LESETEXT:
::::

Aus einer älteren Bauerntracht hat sich vor rund 250 Jahren die heutige Form entwickelt.
Bewahrt geblieben ist das "wollene Hemat", dann die Joppe aus braunem Loden mit den schön geschwungenen,
breiten und roten Aufschlägen. Die Langhose ist aus schwarzem Loden, zu ihr gehört die schwarze Samtweste,
die mit einem kleinem Streublumenmuster durchwebt oder handgestickt ist.
Der grüne "Hosenheber" ist V-förmig aus breitem, grünem, mit kleinen Mustern durchwebten Trachtenborten gearbeitet.
Das Hemd, der "Pfaidt" ist aus weißem Leinen, in den Ärmeln weit geschnitten und hat am Handgelenk reich gefältelte Bünde.
Der Hut aus feinem, schwarzen Filz mit mehrreihiger Schnurverzierung, die bei Verheirateten grün und bei Ledigen rot ist.

::::

VORLIEGENDE DATEN:
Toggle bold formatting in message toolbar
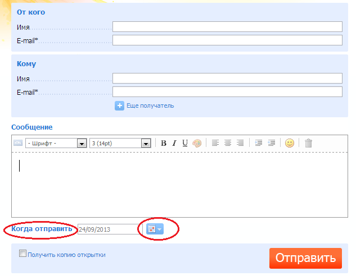 click(164, 143)

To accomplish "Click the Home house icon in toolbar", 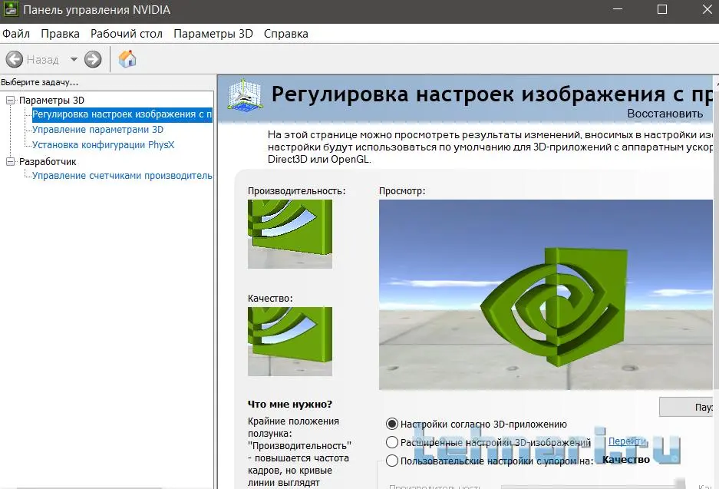I will (x=127, y=59).
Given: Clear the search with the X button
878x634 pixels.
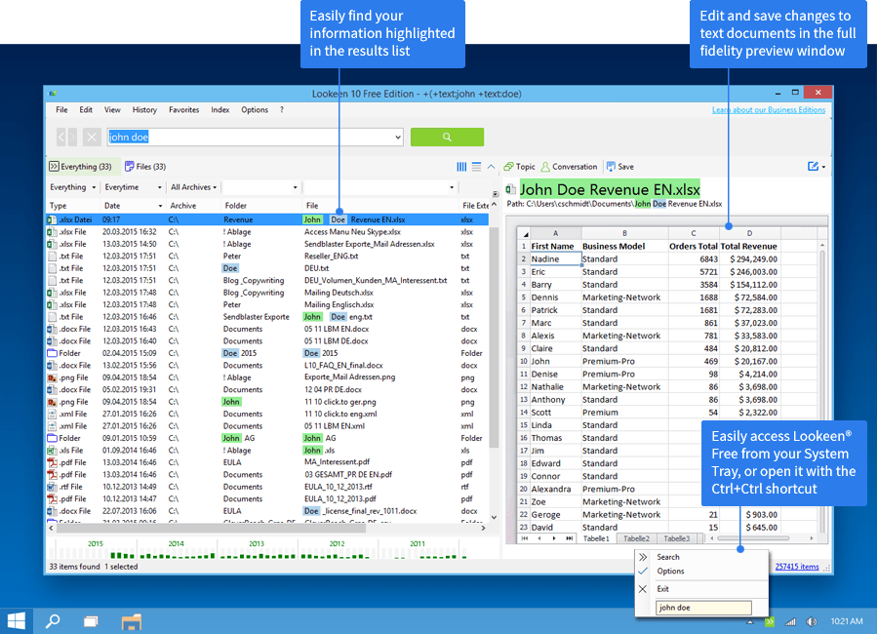Looking at the screenshot, I should click(92, 138).

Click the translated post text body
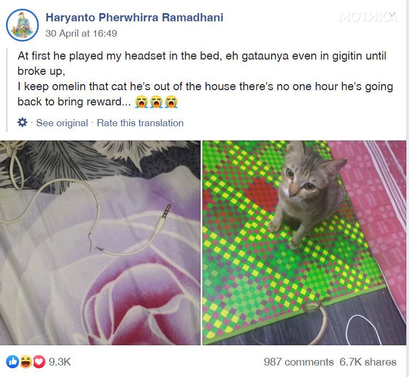click(205, 79)
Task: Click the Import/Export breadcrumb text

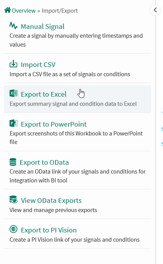Action: pos(60,11)
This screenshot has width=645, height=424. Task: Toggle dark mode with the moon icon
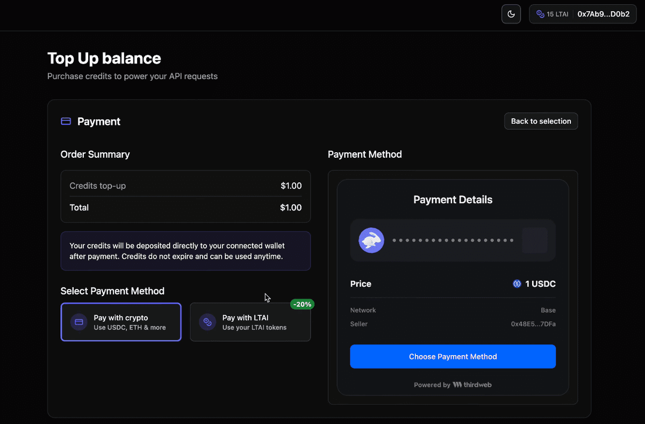[511, 14]
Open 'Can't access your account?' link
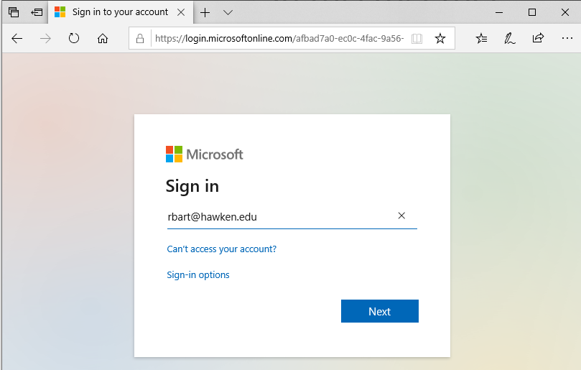The height and width of the screenshot is (370, 581). coord(222,249)
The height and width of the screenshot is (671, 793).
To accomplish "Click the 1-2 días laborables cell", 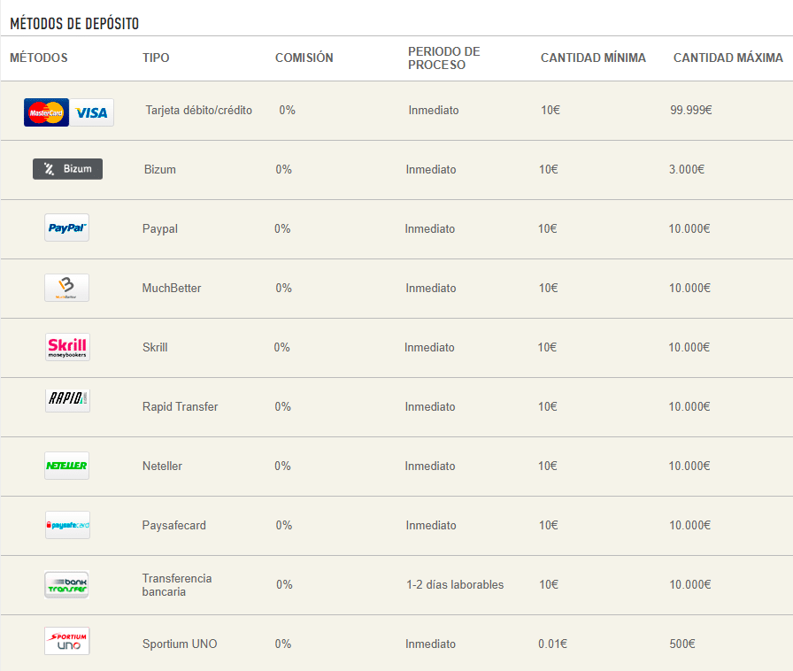I will tap(455, 584).
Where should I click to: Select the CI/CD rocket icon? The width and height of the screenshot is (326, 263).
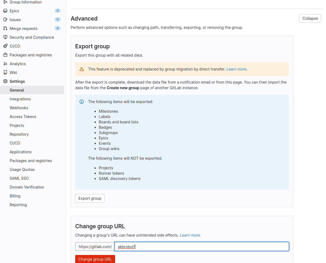coord(5,46)
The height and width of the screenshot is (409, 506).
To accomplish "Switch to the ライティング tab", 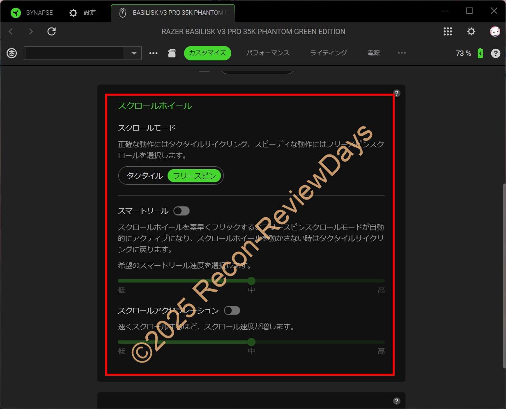I will [x=328, y=53].
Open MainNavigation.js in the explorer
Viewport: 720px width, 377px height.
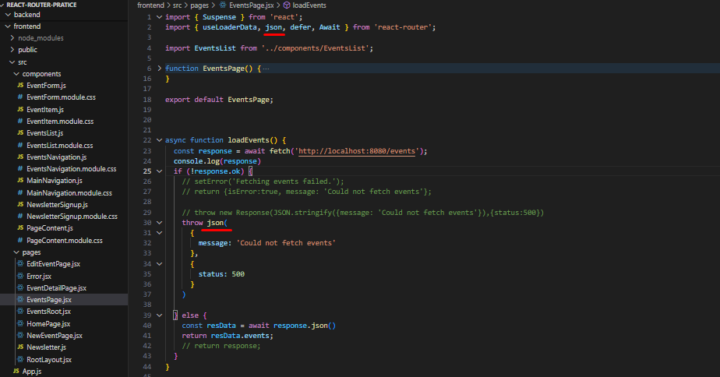click(x=54, y=181)
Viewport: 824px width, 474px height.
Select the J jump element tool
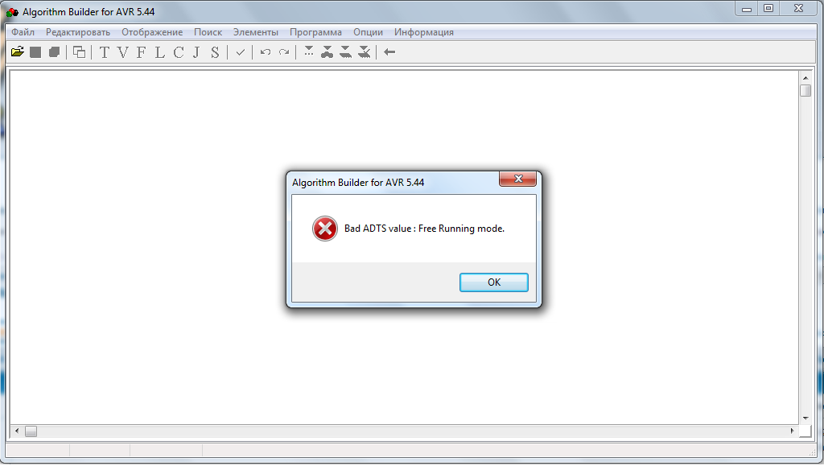point(196,52)
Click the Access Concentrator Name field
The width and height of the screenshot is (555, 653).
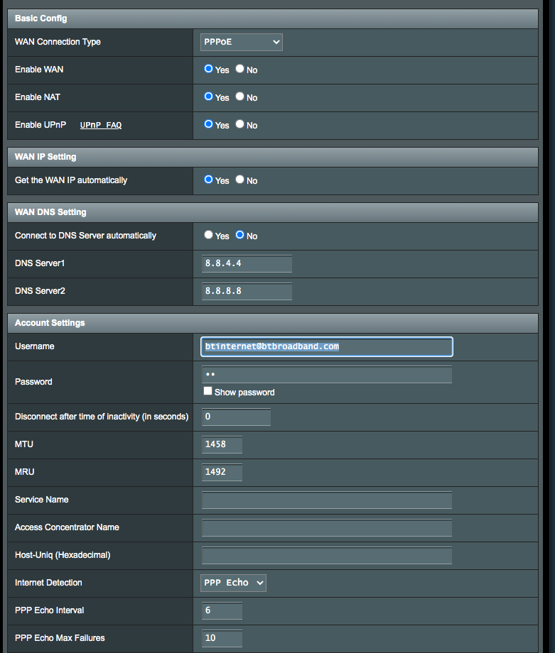[327, 527]
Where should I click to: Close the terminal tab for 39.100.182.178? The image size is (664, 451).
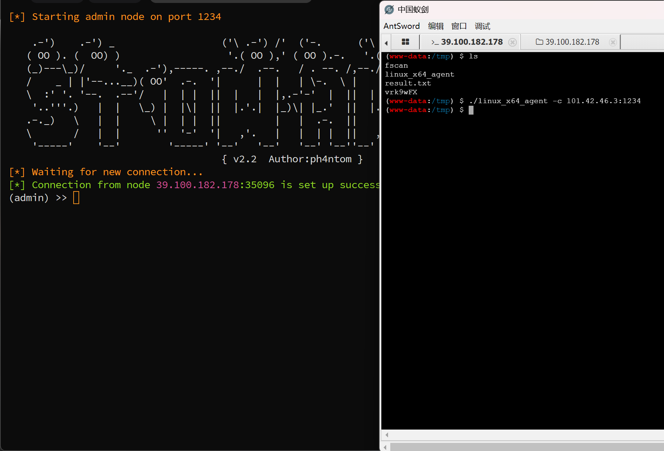click(x=512, y=42)
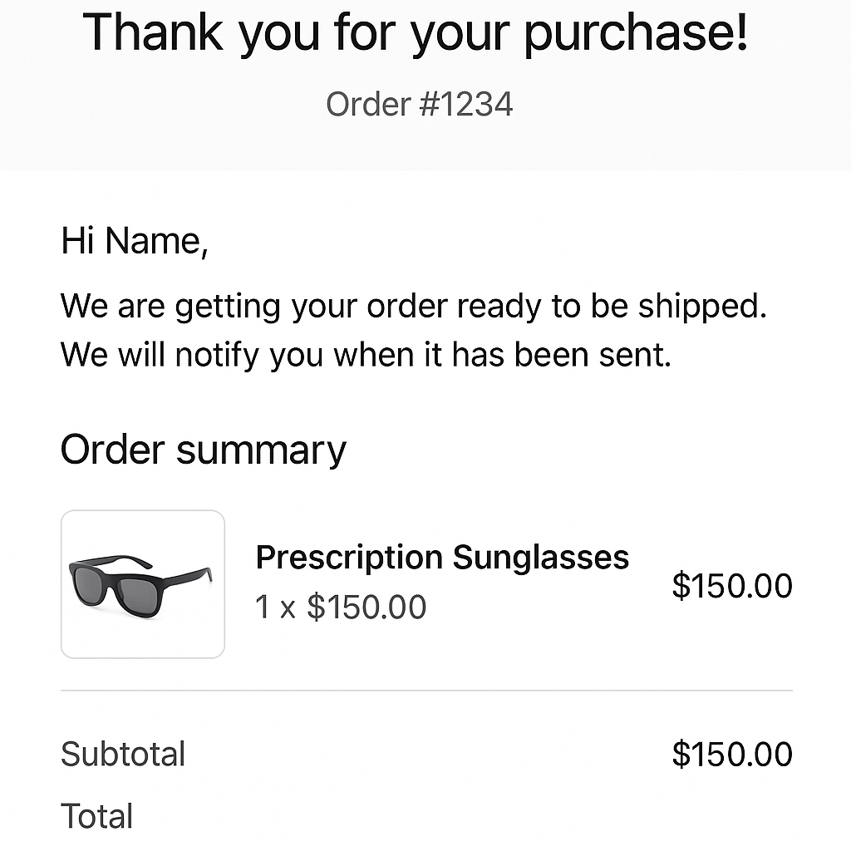Select the "Order #1234" order number
The image size is (851, 851).
coord(419,105)
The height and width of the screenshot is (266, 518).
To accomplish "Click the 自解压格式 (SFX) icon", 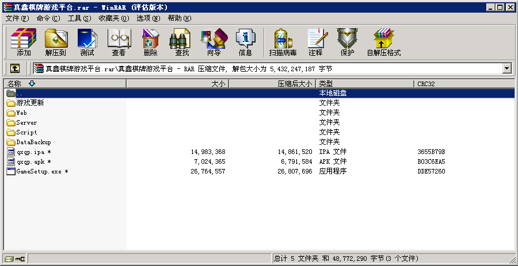I will 383,43.

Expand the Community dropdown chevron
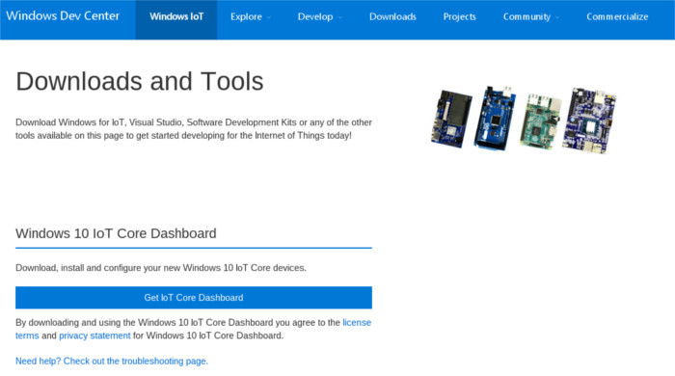tap(557, 17)
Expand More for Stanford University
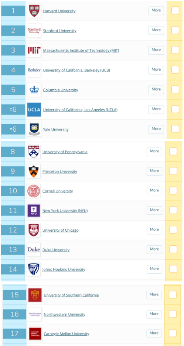 click(156, 30)
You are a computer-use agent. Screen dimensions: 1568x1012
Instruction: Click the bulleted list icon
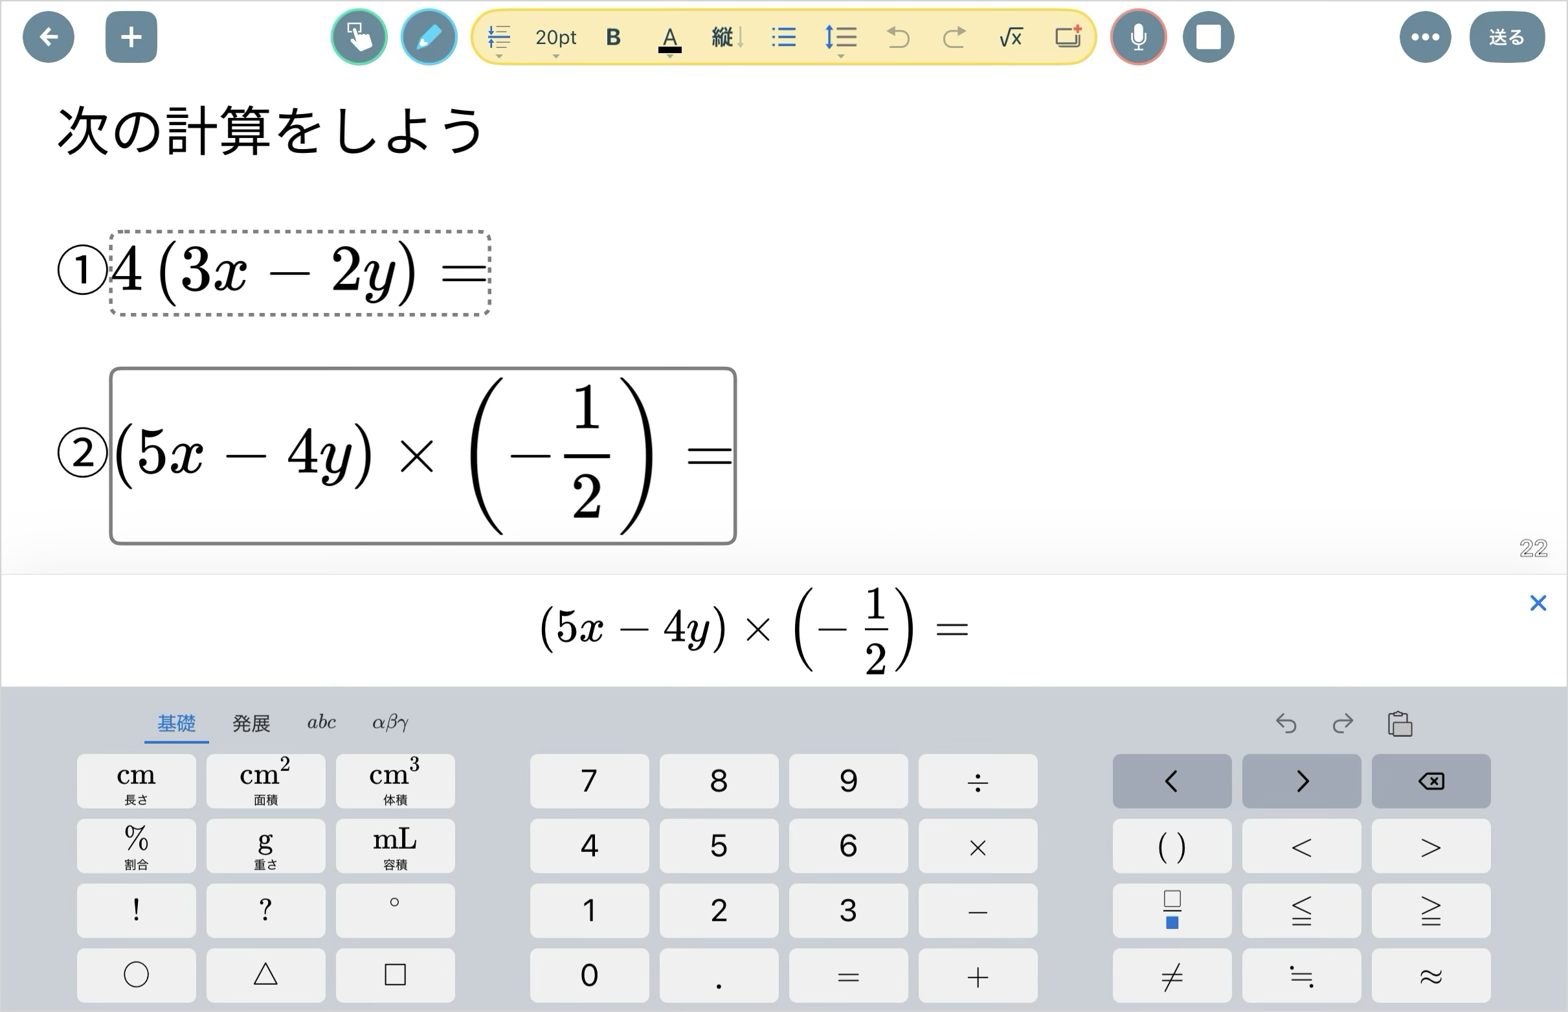coord(783,37)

::::

Nimm den Text über die Tracht wieder auf und schreibe ihn im Anschluss an seinen letzten Satz weiter.

ANTWORT:
Die Frauentracht ist aus dem "Tschoap" zu einem Kleid aus schönen Wollstoffen oder Brokaten in dunkleren Farben geworden.
Das Leibl ist anliegend mit reichgezogenen, weich fallenden Ärmeln, im Halsausschnitt ist ein kleines Tüchl aus feinem Linnen
eingelegt. Über dem Leibl wird ein seidenes Fransentuch getragen, das schön in Falten gelegt und durch eine Brosche gehalten wird.
Die seidene Schürze stimmt in ihrer Farbe mit Gewand und Fransentuch überein.